Setelah sekian purnama ga nulis, aku jadi harus mengenang lagi kisah kehamilanku ini. Kaya ada yang kurang aja gitu kalau ada cerita trimester 1 dan 2 tapi yang 3 ga ada. Awalnya aku mau tulis cerita kehamilan di trimester 3 ini saat aku masuk uk 37 minggu. Tapi keburu lahiran, jadinya belum sempat catat.

Perut semakin membesar dan semakin terlihat kalau sedang hamil. Gerakan janin semakin aktif menemani keseharianku di kantor dan di kontrakan. Lucunya dia suka bergerak kalau aku sedang piket di loket. Mungkin dia mengira kalau aku sedang ajak ngobrol kali yaa hehe. Nafsu makan semakin meningkat. Tengah malam sering terbangun dan kelaparan mencari makanan. Dan yaa dia sangat aktif pada malam hari. Namun sayangnya aku tak pernah bisa mengabadikan momen perutku bergejolak karena gerakannya L. Entah kenapa tiap aku nyalakan kamera dia langsung terdiam, dan ketika aku menyimpan HP dia langsung bergerak lagi, hmm. Sudah pemalu sejak dalam kandungan nih.

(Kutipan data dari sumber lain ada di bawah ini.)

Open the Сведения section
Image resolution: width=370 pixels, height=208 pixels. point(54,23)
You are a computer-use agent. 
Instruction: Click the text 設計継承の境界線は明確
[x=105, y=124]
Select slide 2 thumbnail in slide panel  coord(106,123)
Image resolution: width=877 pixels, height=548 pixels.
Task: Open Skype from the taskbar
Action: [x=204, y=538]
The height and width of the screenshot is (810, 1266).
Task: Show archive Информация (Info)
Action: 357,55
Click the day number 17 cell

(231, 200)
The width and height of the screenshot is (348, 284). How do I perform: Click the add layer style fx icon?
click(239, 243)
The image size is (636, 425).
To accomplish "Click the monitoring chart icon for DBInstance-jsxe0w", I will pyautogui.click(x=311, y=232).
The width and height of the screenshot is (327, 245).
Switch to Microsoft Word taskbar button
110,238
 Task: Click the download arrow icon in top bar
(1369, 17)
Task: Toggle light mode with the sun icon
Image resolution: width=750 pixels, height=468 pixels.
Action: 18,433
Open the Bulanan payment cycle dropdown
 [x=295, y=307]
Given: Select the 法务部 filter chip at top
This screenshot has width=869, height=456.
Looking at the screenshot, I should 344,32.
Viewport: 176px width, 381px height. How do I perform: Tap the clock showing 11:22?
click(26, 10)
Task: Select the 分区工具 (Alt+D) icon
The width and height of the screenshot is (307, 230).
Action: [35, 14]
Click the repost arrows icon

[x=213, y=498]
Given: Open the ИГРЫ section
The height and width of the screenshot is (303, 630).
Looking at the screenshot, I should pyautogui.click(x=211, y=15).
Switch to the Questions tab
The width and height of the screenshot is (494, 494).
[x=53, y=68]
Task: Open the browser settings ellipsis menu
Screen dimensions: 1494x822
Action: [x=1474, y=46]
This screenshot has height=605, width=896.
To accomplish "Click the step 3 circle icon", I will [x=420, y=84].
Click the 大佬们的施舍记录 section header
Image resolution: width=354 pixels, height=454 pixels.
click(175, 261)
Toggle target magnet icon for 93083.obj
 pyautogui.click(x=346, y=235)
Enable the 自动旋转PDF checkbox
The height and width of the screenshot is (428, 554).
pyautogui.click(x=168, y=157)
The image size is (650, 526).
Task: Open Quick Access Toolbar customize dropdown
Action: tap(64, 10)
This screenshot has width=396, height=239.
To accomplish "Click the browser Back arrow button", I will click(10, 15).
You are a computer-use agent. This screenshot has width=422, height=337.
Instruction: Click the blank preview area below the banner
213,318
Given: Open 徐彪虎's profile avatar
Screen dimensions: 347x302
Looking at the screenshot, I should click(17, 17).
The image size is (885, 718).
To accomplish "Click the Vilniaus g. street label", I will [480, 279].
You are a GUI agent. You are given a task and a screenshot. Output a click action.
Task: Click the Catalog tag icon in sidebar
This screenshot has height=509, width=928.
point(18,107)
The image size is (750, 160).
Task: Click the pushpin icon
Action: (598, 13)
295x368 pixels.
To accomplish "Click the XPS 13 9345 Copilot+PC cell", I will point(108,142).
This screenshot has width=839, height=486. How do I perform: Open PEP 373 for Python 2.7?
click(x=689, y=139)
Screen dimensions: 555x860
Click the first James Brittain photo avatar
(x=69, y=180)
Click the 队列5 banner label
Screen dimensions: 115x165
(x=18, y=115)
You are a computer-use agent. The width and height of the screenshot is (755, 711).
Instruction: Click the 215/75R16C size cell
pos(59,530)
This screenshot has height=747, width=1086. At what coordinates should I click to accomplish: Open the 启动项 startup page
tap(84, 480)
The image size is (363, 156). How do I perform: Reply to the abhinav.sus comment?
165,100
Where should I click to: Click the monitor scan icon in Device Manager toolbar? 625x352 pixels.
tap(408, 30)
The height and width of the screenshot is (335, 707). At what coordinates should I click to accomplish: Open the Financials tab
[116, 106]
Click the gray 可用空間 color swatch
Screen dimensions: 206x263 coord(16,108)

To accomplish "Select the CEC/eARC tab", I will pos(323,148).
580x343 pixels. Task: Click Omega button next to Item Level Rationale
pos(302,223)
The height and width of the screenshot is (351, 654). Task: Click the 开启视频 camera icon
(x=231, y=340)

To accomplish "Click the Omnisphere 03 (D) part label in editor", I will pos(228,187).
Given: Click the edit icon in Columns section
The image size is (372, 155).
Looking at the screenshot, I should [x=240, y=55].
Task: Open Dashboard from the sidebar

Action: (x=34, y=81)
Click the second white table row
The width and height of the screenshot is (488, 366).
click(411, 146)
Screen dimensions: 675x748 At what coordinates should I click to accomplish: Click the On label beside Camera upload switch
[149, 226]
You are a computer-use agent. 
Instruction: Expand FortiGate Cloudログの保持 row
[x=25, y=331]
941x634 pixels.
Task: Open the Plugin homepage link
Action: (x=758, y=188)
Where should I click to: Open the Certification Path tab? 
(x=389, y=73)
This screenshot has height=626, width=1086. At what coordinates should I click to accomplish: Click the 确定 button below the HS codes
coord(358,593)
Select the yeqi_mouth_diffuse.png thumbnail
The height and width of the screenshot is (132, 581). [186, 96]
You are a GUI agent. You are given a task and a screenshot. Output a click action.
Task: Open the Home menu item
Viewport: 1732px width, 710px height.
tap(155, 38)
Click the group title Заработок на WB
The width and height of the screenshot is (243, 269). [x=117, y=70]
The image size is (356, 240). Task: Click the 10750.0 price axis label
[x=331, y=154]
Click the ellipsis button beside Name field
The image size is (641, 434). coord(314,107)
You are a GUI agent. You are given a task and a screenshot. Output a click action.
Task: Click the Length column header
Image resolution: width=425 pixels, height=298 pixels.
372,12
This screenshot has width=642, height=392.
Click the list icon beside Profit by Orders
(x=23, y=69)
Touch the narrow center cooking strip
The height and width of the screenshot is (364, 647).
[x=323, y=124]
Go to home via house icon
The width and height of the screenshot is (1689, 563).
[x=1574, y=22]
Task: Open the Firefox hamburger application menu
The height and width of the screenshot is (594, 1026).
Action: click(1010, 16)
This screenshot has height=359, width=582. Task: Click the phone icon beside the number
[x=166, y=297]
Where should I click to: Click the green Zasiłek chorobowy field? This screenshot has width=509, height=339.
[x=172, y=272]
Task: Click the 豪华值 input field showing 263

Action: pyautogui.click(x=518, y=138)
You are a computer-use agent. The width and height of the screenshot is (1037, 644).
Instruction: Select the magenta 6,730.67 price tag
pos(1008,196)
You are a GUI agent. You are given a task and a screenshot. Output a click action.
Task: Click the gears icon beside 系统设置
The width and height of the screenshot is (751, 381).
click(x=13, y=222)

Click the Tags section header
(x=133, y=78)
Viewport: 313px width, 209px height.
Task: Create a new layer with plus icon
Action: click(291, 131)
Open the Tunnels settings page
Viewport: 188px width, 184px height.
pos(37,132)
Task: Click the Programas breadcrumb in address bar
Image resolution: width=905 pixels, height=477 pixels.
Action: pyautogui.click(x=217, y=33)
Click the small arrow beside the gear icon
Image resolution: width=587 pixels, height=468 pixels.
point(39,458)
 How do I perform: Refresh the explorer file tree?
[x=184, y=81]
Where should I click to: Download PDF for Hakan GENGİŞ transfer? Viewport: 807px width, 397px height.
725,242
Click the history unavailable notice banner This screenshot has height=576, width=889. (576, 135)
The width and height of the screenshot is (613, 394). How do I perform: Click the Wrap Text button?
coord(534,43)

Masalah kehamilan di trimester 3 ini ada beberapa di antaranya terdapat lilitan tali pusar di leher, kontraksi dini dan pengapuran placenta. Aku sudah tahu ada lilitan tali pusar sejak uk 25 minggu sih, tapi alhamdulillah kata dokternya masih aman karena talinya memang panjang. Di uk 30 minggu, aku kontraksi dini. Mungkin karena kecapean. Aku disuruh bedrest 2 hari. Tadinya disuruh seminggu, tapi aku ga sanggup kalau harus lama-lama di kontrakan siang hari, soalnya puanaas poll. Udah pasang 3 kipas angin pun masih kurang, hadooh. Mau pasang AC tanggung juga masih ngontrak. Ntar klo pindah mesti bongkar pasang lagi kan. Semakin kepanasan, kulitku semakin merah-merah dan gatal, hiks. Nah pas kontraksi dini itu, ternyata sudah mulai ada pengapuran placenta, tapi kata dokter masih aman juga. Mulai saat itu, aku periksa kehamilan tiap 2 minggu sekali.

Semakin tua usia kehamilan, aku semakin beser banget. Kayanya tiap 15 menit sekali ke toilet. Kalau sedang piket jadinya bulak balik ke belakang deh haha. Oh yaa dan aku tuh kadang suka lari-lari ke toilet kalau udah saking kebeletnya, suka lupa klo lagi hamil ya ampun. Selain itu, pinggang juga suka pegel klo kelamaan duduk, kelamaan berdiri juga pegel, rebahan juga kadang susah cari posisi enak karena ganjel haha serba salah yaa.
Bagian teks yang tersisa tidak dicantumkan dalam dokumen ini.